Segue a parte 5

(...)

Era um hotel de três estrelas, um edifício antigo recentemente recuperado e pintado de um azul forte. Tinha a particulariedade de manter um antigo poço, que datava o local emprestando-lhe, simultaneamente, um certo ar romanesco de contos de encantar. Não era luxuoso, nem pretendia ser, mas era obviamente limpo e o serviço era bom. Portanto, honesto. À chegada, Sofia pensava no que dizer àquele homem de quem queria mais sem perceber porquê. Virou-se para ele e encontrou-o na expressão óbvia do mesmo dilema. Sorriu-lhe e ele devolveu-lhe um sorriso quase infantil.

- Quero mais de ti – disse-lhe ele baixinho.

Respirando fundo, tanto de alívio como de contentamento, ela respondeu-lhe apenas - Estou aqui até Domingo.

Os olhos dos dois seguravam-se mutuamente numa corrente invisível mas palpável, que os puxava um para o outro. Estavam no meio da rua estreita, já escura pelo fim de tarde e pela natural penumbra da sombra dos edifícios à volta. Estavam à porta do hotel, na mira do olhar inquisitivo do pessoal da recepção que os observava dissimuladamente pela transparência dos vidros da porta da entrada.

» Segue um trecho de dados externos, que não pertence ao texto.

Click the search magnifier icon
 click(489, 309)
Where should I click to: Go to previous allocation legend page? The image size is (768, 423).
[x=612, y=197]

E então tornou-se ímpossível resistirem-se, e alguma coisa os empurrou num pequeno passo simultâneo em frente, que os pôs nos braços um do outro. Naquela sombra aconteceu o beijo, arrepiante, quente, molhado, num entendimento instintivo perfeito de mais do que bocas e línguas a deslizar. Doce e intenso, tão intenso que catapultou os dois corpos para uma proximidade de encaixe quase total, com ela entre os braços dele e ele a envolvê-la na totalidade, ambos a sentirem o contacto dos dois corpos desconhecidos mas que parecia que se reencontravam. E as mão dele pela cintura e pelas costas dela, a quererem muito mais, agarrando-a com uma força imensa mas com a delicadeza de quem segura algo frágil e precioso. E ela sentindo-lhe as mãos com um arrepio de calor e escorrendo as suas pelos ombros, pescoço e nuca dele, a mergulhar naquele calor e naquele cheiro, a querer fundir-se com a sua pele.

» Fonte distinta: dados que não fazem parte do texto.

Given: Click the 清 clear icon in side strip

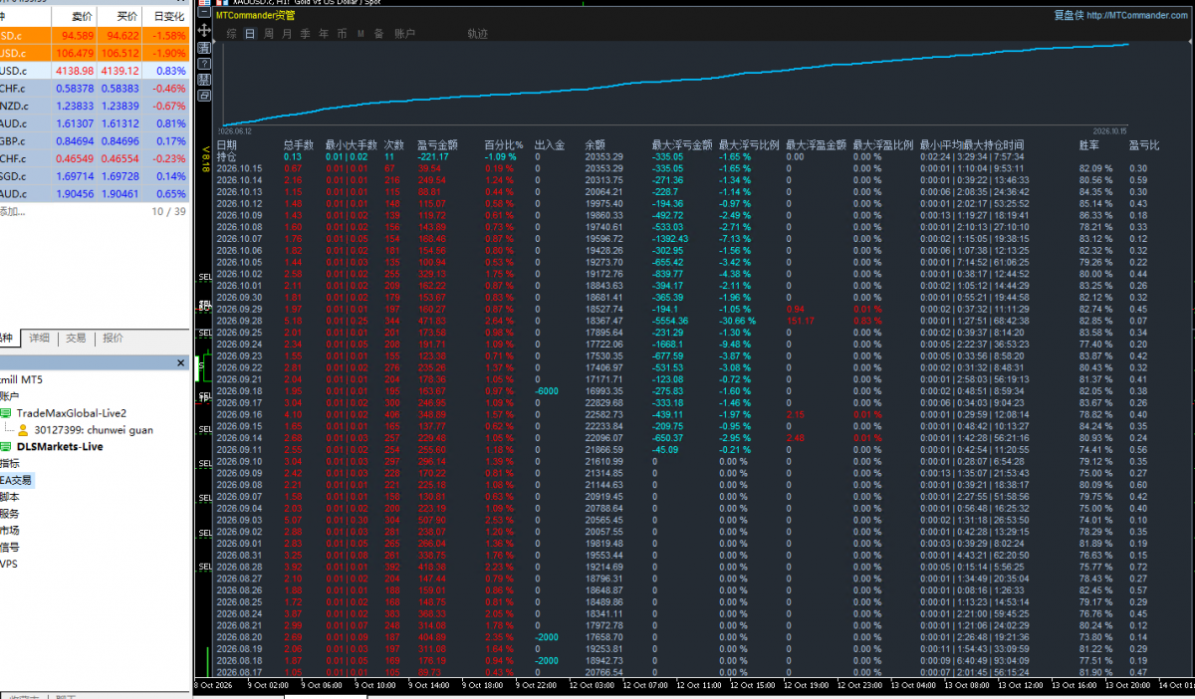Looking at the screenshot, I should [x=204, y=48].
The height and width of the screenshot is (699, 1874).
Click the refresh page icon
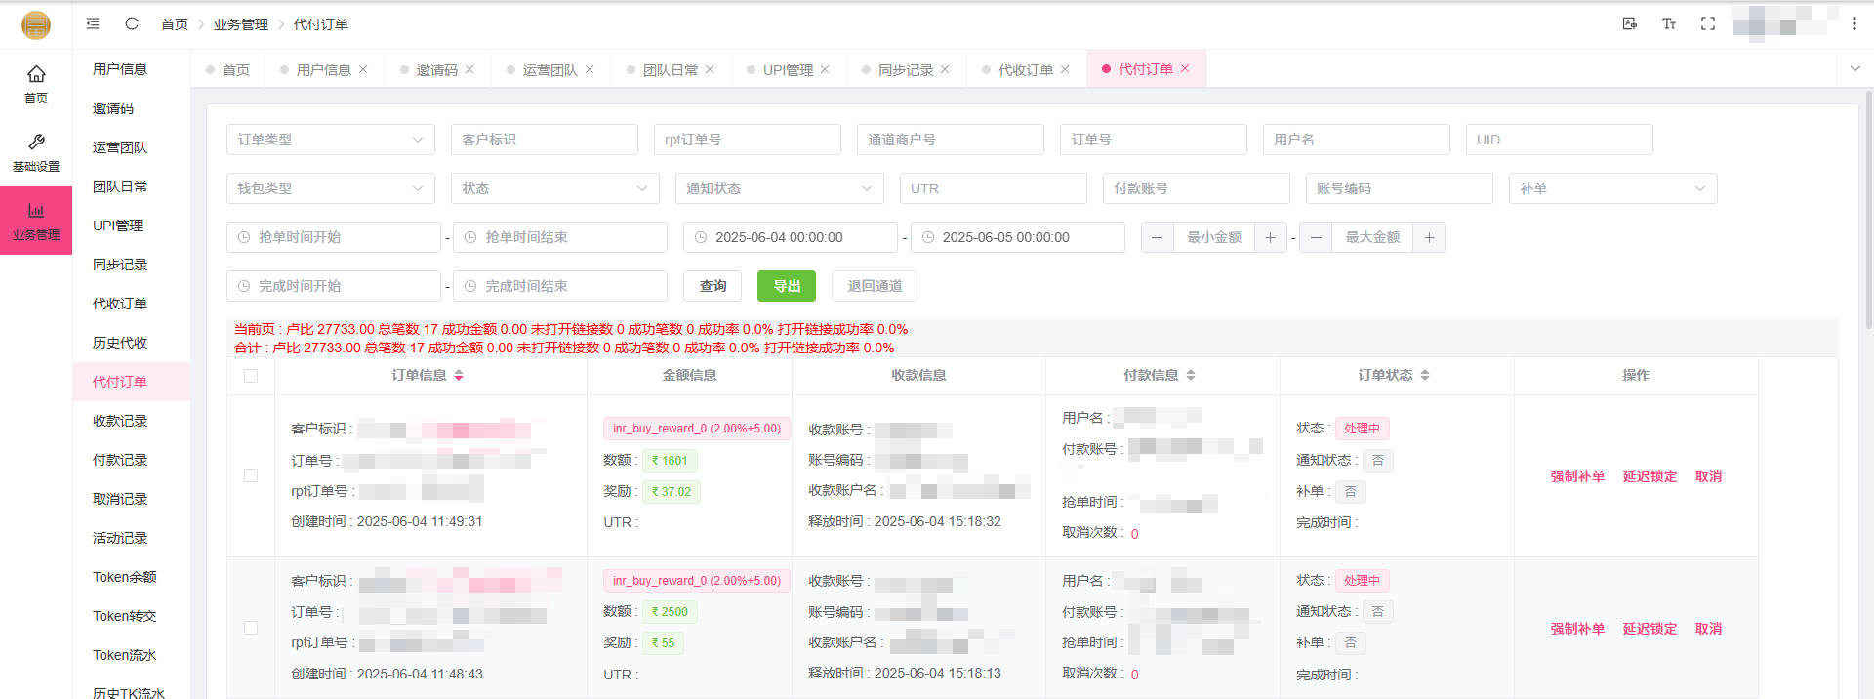[x=132, y=23]
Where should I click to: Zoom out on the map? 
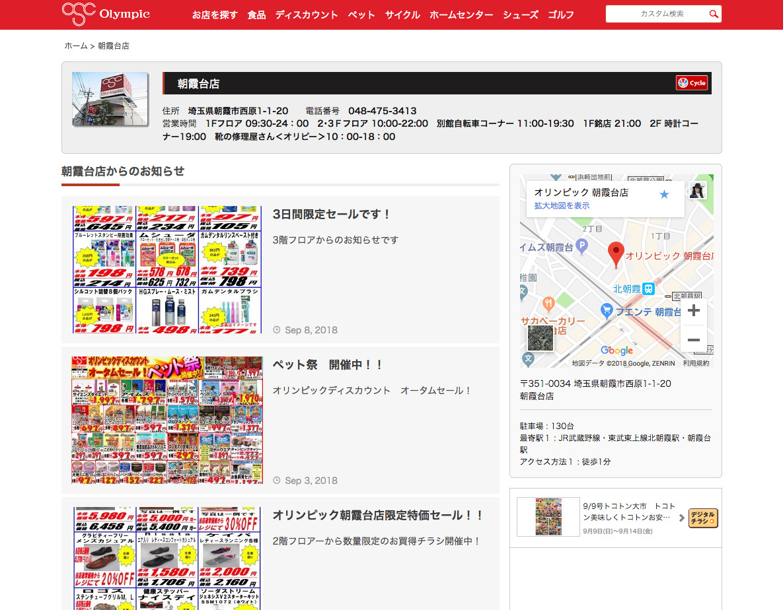tap(693, 340)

Sôfregos. Electrizados. Alvoraçados. Vibrantes de desejo e de contentamento inexplicável. Olhos nos olhos no fim do beijo, a ponta dos narizes colada e as bocas húmidas da saliva trocada, bocas semi-abertas, a recuperar o fôlego e a procurar mais. Ela mordeu ligeiramente o lábio inferior, no esboço de um sorriso de perplexidade e embaraço, e ele pousou um dedo sobre o lábio que os dentes dela vincavam, soltando-o da tortura, com um sorriso um pouco malicioso no meio da expressão de desejo que lhe brilhava nos olhos. Percorreu com o dedo uma linha recta do meio da boca dela, pelo queixo, e pelo longo pescoço abaixo, detendo-se no fim do decote, e afastou-se ligeiramente. Sofia estremeceu mergulhando nos olhos dele, e mordendo de novo o lábio instintivamente.

- Eu volto. - disse-lhe ao abrir a porta para que entrasse no hotel. E antes de largar a porta acrescentou – Não me perco de ti.

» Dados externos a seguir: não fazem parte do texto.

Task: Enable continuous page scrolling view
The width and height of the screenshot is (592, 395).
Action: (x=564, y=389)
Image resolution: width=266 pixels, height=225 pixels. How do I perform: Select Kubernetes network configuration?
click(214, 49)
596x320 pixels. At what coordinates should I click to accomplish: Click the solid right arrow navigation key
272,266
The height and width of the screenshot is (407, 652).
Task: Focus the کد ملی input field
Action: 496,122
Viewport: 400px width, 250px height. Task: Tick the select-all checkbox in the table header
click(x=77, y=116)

Pedro seguiu o seu caminho enquanto Sofia se situava na realidade do espaço e do tempo, de que tinha perdido noção por completo. O lobby do hotel tinha azulejos antigos e tocava Fado em pano de fundo. O bar era acolhedor, com as paredes de pedra antiga à vista, com madeiras quentes à mistura, e uma iluminação apropriada. Decidiu seguir para ali e beber alguma coisa alcoólica, bem forte, para recuperar a lucidez que lhe roubara aquele beijo estonteante e pôr ordem nas ideias. Que momento... Que homem era aquele? O que se passava consigo para desejar assim um desconhecido, beijá-lo daquela forma ao fim de poucas horas de um encontro fortuíto?

Estava um bocado assustada mas acalmou com o alcool, decidida a pôr o episódio para trás, e subindo ao quarto, que o dia tinha sido longo e cansativo, e nem queria pensar que ainda tinha de voltar a sair para jantar.

Tomou um longo duche e mesmo assim sentia o cheiro dele. Vestiu roupa lavada, perfumou-se, e mesmo assim sentia o cheiro dele. Quanto mais tentava afastar a recordação dele, mais sentia o mesmo tremor avassalador do momento do beijo. Que beijo... “Mais. Mais! Quero mais dele. Quero mais daquilo.” Era só nisso que pensava. Imaginava onde estaria ele, no que estaria a pensar, e de repente entrou em pânico a pensar que ele certamente teria ficado com uma péssima imagem dela. Que mulher se entregava assim num beijo a um desconhecido ao fim de pouco mais de uma hora de conversa? E que homem era aquele, o que é que ele quereria realmente dela? Deveria ter medo? Provavelmente. Mas não tinha.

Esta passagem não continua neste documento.